Fig. 1.

Strategy for computational design of an orthogonal signaling interaction. (A) Schematic representation of design requirements for orthogonality: the interface between the GTPase Cdc42 (G) and ITSN (GEF) is modified to generate a pair G*/GEF* with new specificity. (B) Simplified schematic representation of the core GTPase signaling circuit to define the design requirements for a functional G*/GEF* pair that interfaces correctly with other cellular components (GAP and effector proteins that are required for phenotypic output). (C) Computational alanine scanning.
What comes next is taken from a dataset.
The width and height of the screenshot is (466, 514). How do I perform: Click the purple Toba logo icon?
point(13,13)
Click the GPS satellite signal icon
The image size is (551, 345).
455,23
Shown are the estimated effects on binding energy of replacing each residue in the Cdc42/ITSN interface (PDB code 1KI1) with alanine in the context of 19 co-complex structures of Cdc42 with partner proteins (white indicates residues not in the interface in the respective structure). Altering position F56 of Cdc42 mainly affects interaction with GEFs. (D) Comparison of fixed backbone (top) and flexible backbone (bottom) computational design predictions for four residues in ITSN (wild-type residues are indicated on the x axis) in the vicinity of position 56 of Cdc42 for a F56R mutation. (E) Model of designed orthoCdc42/orthoITSN interface from fixed (middle) and flexible (right) backbone modeling compared to the wild-type complex (left). Gray: Cdc42; Teal: ITSN; shown in sticks are the five designed interface residues. Small backbone changes modeled by backrub motions (0.53 Å Cα rmsd) allowed the sidechains of R56 and E1373 to adopt conformations that can form hydrogen bonds (dashed lines).